→ THE TASK
Put the data below into a Markdown table with two columns, Row and Line, giving each nonblank line its own row. Leave the pictures out.
::::::::::
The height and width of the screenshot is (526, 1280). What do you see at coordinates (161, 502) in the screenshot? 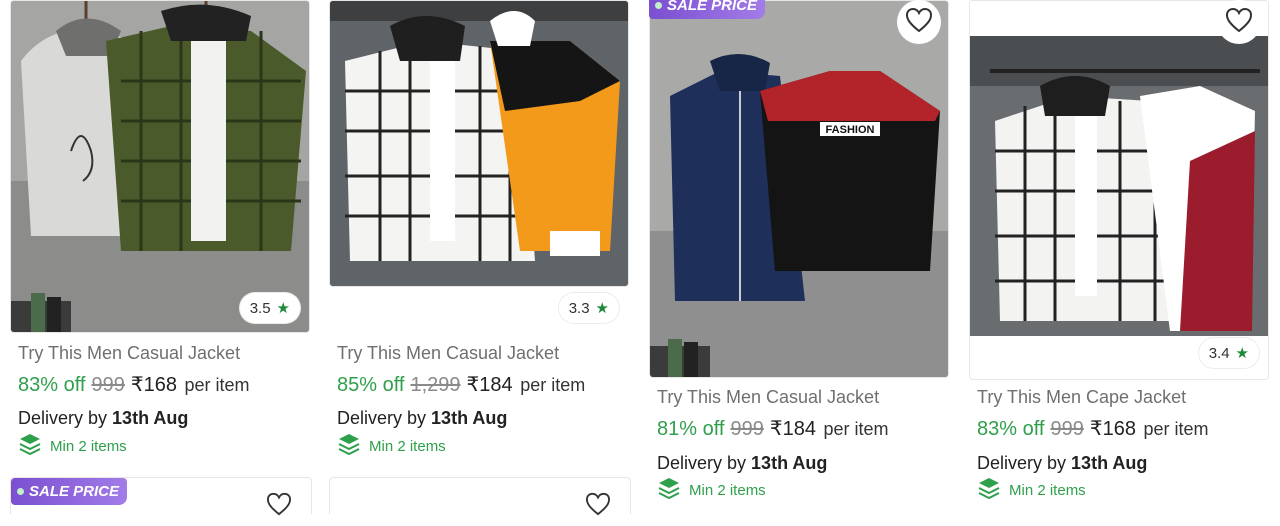
I see `product-card-next: SALE PRICE` at bounding box center [161, 502].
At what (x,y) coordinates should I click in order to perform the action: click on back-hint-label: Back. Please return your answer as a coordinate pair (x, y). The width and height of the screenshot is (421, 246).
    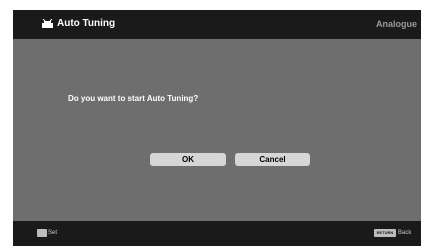
    Looking at the image, I should click on (405, 233).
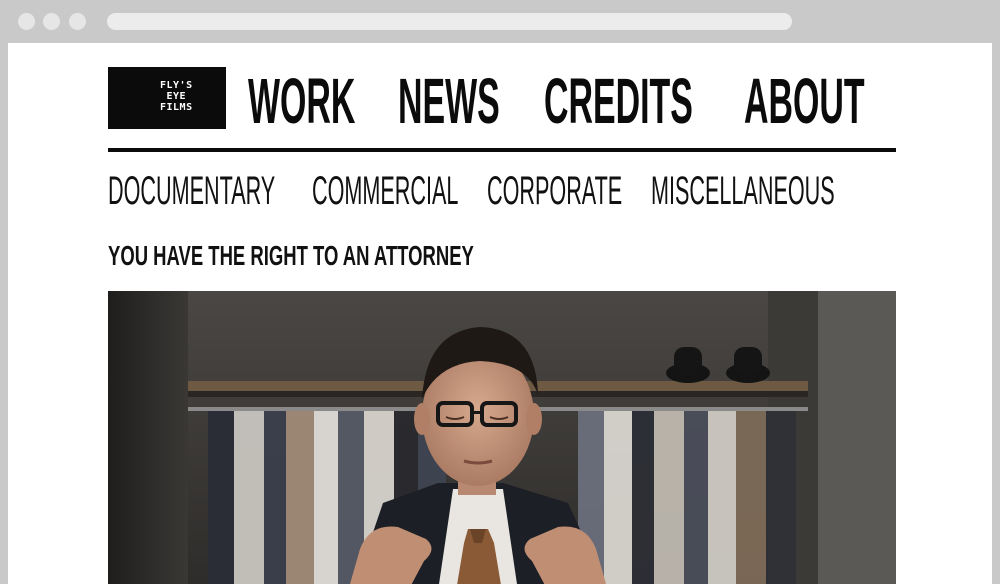 This screenshot has height=584, width=1000. What do you see at coordinates (302, 101) in the screenshot?
I see `nav-work-link: WORK` at bounding box center [302, 101].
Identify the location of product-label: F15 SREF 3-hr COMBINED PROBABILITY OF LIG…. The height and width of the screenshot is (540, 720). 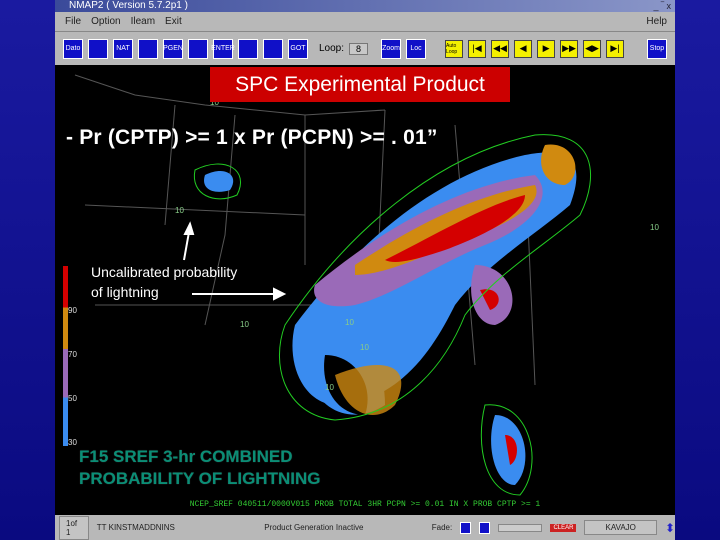
(200, 468).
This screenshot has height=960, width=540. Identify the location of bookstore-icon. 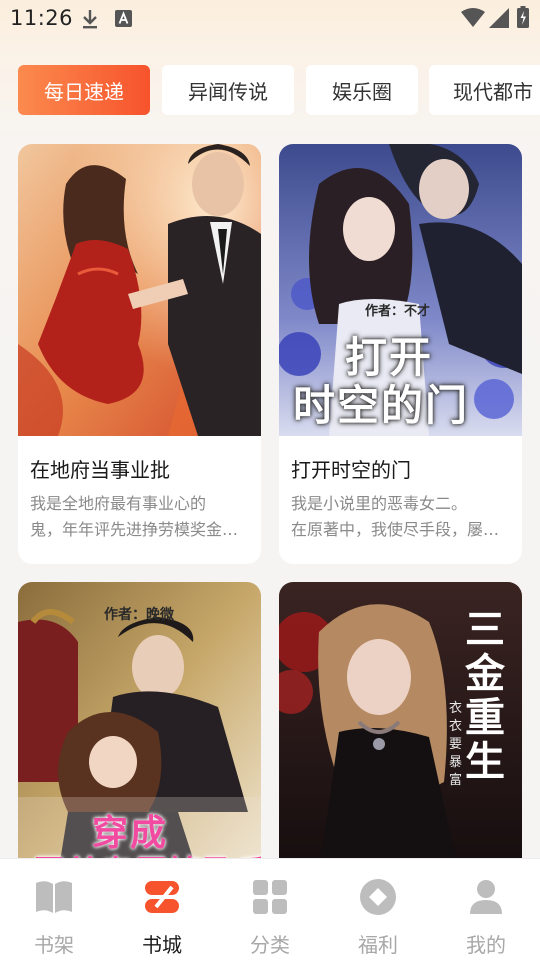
::::::::::
→ PROBLEM SOLUTION
| Row | Line |
|---|---|
| 1 | The height and width of the screenshot is (526, 1280). What do you see at coordinates (161, 502) in the screenshot?  |
| 2 | I see `product-card-next: SALE PRICE` at bounding box center [161, 502]. |
| 3 | At what (x,y) coordinates should I click in order to perform the action: click on back-hint-label: Back. Please return your answer as a coordinate pair (x, y). The width and height of the screenshot is (421, 246). |
| 4 |     Looking at the image, I should click on (405, 233). |
| 5 |  This screenshot has height=584, width=1000. What do you see at coordinates (302, 101) in the screenshot? |
| 6 | I see `nav-work-link: WORK` at bounding box center [302, 101]. |
| 7 | Identify the location of product-label: F15 SREF 3-hr COMBINED PROBABILITY OF LIG…. The height and width of the screenshot is (540, 720).  |
| 8 | (200, 468). |
| 9 | This screenshot has height=960, width=540. Identify the location of bookstore-icon.  |